Before that 72 yard TD run the Colts allowed only 96 yards on 33 carries which breaks out to 2.91 yards per attempt. Before that run, Derrick Henry had 18 attempts for 59 yards and DeMarco Murray ran 12 times for 40 yards, neither back averaged more than 3.34 yards per attempt for 98% of the game, so what do I mean when I say that the Titans won with the run game?
They didn’t have much success with it but they kept pounding the ball, which did two things, it kept the defense honest and made them respect the run game. It allowed play-action passes to have their desired effect, holding linebackers and safeties in place long enough for the Titans receivers to gain separation and allow Mariota windows to throw.
The second thing it did was soften the defense by wearing them out. Our Colts have a good run stopping front seven for the first time I can remember as a Colts fan. Really these guys are good, there are a lot of reasons they rank poorly vs. the rest of the league and one of those reasons is a lack of quality depth. Don’t get me wrong, this is the deepest unit on the roster, but the fall off from our 1st to our 2nd team is significant.
By the time the Titans started to finally, actually, win downs consistently there was 3:25 left in the 3rd quarter. Our front seven had already defended 22 runs. That 15 play 87-yard drive that took 8 minutes off the clock, featured runs of 7, 9, 4, 2 and a 3 yard TD. With the final 4 runs coming back to back to back to back. You don’t discover that kind of success by chance. They found it because there’s only so much you can ask of a defensive front seven and it turns out when the other team has the ball for 36 minutes to your offense’s 24, that’s the limit.

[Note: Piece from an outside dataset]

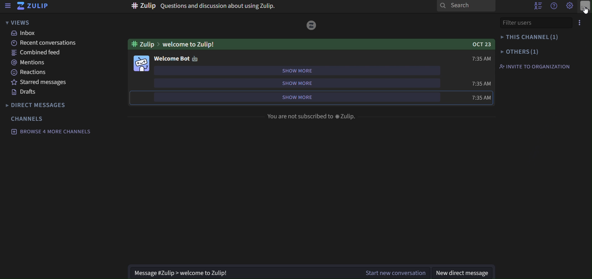  What do you see at coordinates (538, 6) in the screenshot?
I see `hide user list` at bounding box center [538, 6].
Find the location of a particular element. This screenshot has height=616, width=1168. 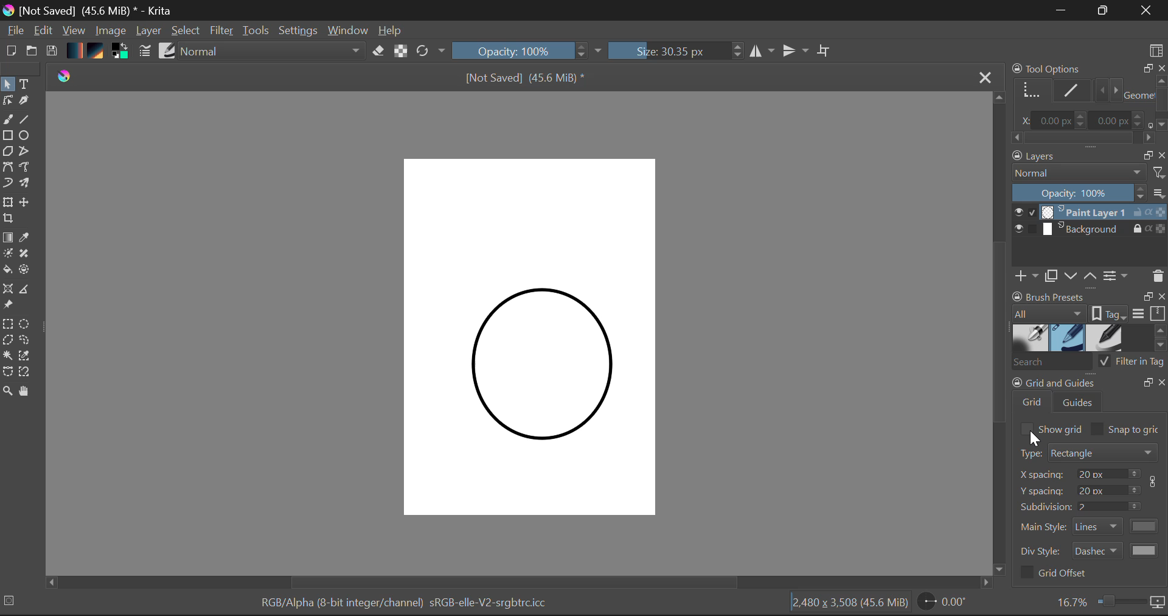

Vertical Mirror Flip is located at coordinates (763, 51).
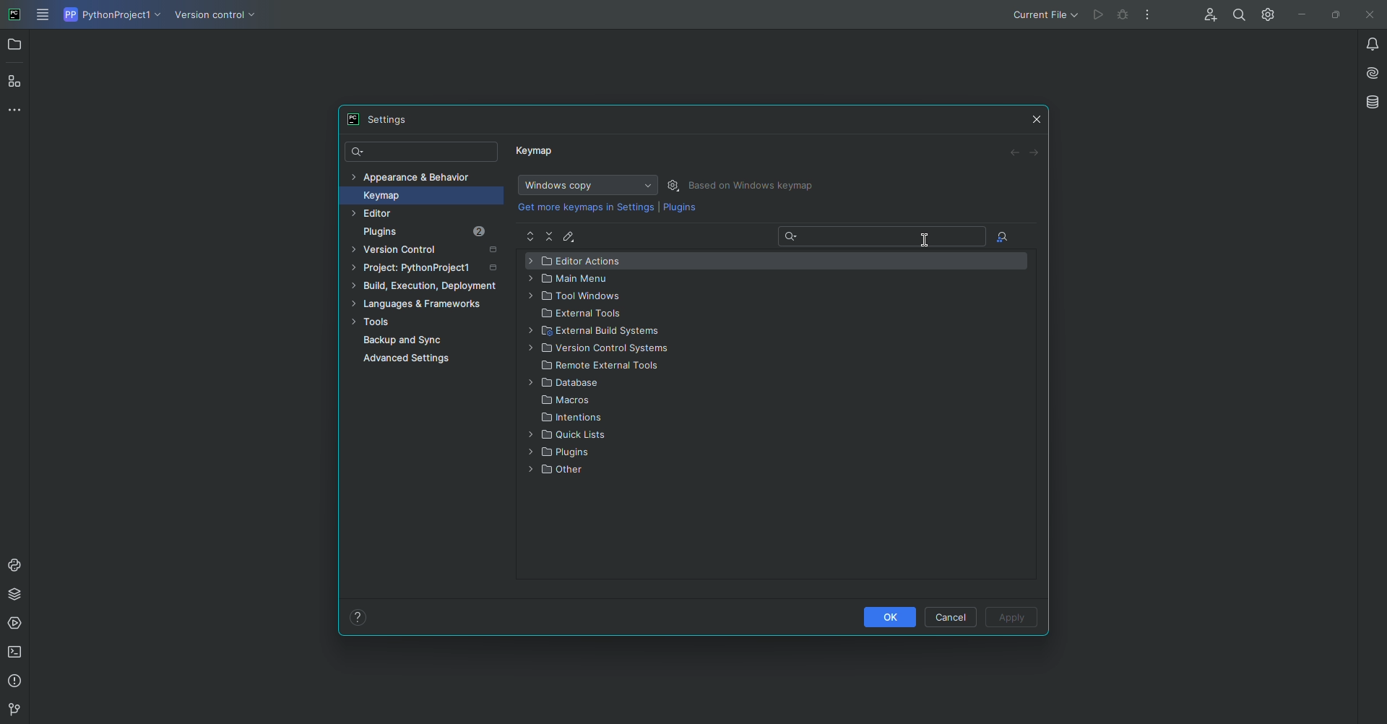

I don’t expect our matchup this weekend to feature a game plan that is much different. I expect the Titans to look to pound the rock and if we’re lucky our offense will find a way to hold on to the ball a little more to give our front seven some rest.
One thing that will be different; Marcus Mariota is healthy. That means we could see some long runs from the QB position, something we didn’t have to deal with in our last meeting.